Le bois provient d’Europe. Les éléments sont tous rabotés et on aurait envie d’habiter ainsi, si ce n’est que les croix de Saint-André viennent gâcher la fête. En Allemagne comme partout, les sciages d’épicéas grimpent en flèche, plus 20% ces derniers mois. Mais le charpentier se fait livrer des poteaux et poutres déjà taillés pour la plupart, avec toutes sortes de sections. Le charpentier va sous-traiter l’enduisage.

 

Auparavant, il va fermer la maison, d’une part avec le toit, de l’autre en plaçant des panneaux Pavatex. Le planning a été établie pour que la mise en place de la paille se déroule à un moment pas trop froid et pluvieux.

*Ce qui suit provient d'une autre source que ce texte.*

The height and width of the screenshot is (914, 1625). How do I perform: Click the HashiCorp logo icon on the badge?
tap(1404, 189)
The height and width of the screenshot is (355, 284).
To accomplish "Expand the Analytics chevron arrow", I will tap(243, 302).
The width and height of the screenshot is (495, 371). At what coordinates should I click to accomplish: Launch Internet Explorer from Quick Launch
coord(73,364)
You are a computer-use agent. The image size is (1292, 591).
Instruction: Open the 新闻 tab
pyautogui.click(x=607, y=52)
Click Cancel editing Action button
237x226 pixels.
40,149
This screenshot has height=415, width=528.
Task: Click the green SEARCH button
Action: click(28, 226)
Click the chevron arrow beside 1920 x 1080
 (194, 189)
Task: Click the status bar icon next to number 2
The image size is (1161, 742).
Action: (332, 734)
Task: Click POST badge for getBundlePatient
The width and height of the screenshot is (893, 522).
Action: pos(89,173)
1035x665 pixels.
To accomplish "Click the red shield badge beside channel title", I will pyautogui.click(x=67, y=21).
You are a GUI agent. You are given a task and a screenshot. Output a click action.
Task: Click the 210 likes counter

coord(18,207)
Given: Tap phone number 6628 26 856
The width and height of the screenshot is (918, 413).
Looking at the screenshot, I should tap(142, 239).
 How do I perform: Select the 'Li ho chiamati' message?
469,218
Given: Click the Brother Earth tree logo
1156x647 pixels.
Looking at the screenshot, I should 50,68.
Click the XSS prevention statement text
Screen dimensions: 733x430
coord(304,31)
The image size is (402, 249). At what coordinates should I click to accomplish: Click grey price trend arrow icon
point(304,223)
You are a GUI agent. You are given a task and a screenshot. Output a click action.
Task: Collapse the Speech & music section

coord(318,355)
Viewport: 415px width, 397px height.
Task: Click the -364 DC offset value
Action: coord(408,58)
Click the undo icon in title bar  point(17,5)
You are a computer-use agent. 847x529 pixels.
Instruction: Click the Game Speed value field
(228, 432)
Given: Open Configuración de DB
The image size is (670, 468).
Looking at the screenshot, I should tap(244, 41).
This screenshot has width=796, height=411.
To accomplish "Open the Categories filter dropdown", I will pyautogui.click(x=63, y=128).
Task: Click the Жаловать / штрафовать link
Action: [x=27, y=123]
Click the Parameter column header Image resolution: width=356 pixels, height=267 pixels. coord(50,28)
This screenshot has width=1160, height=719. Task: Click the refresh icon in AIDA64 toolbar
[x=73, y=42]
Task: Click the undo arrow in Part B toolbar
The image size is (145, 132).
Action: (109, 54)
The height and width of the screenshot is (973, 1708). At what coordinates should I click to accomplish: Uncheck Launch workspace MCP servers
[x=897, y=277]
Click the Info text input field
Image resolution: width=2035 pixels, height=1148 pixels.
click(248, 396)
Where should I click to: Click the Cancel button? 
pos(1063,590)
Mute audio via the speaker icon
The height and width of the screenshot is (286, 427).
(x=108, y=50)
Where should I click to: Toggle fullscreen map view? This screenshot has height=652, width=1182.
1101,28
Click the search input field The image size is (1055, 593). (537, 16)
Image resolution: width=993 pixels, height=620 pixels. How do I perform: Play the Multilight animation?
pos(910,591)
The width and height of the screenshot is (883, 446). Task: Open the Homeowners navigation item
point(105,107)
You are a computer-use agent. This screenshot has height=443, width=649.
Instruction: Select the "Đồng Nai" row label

D’un autre côté, avril, ce n’est pas vraiment le meilleur moment pour acheter de la paille.

 

 

 

Qui sait si une maison construite comme ici avec des bois d’ingénierie de grande section aurait eu besoin, en France aussi, de toutes ces croix de Saint-André en acier ?

 

L’Europe de la paille

 

La façon dont chacun construit avec la paille dépend des réglementations nationales (l’Allemande est l’une des plus pointues), mais aussi de l’intérêt des acteurs ou des maîtres d’ouvrage. Et on se rend bien compte que malgré les règles officielles, la vraie façon de mettre en œuvre le bois-paille reste encore à trouver.

 

C’est bien ce qui est dangereux avec les règles nationales que l’on se doit bien de faire respecter, mais qui brident la créativité. A ce titre, la comparaison des approches au sein de l’Esba pourrait permettre de se reposer la question de la meilleure façon de procéder, surtout dans la perspective d’une construction neutre en carbone.

 

 

Les charpentiers de Holz-Werk GmbH viennent de Cologne et sont en fait six sur ce chantier.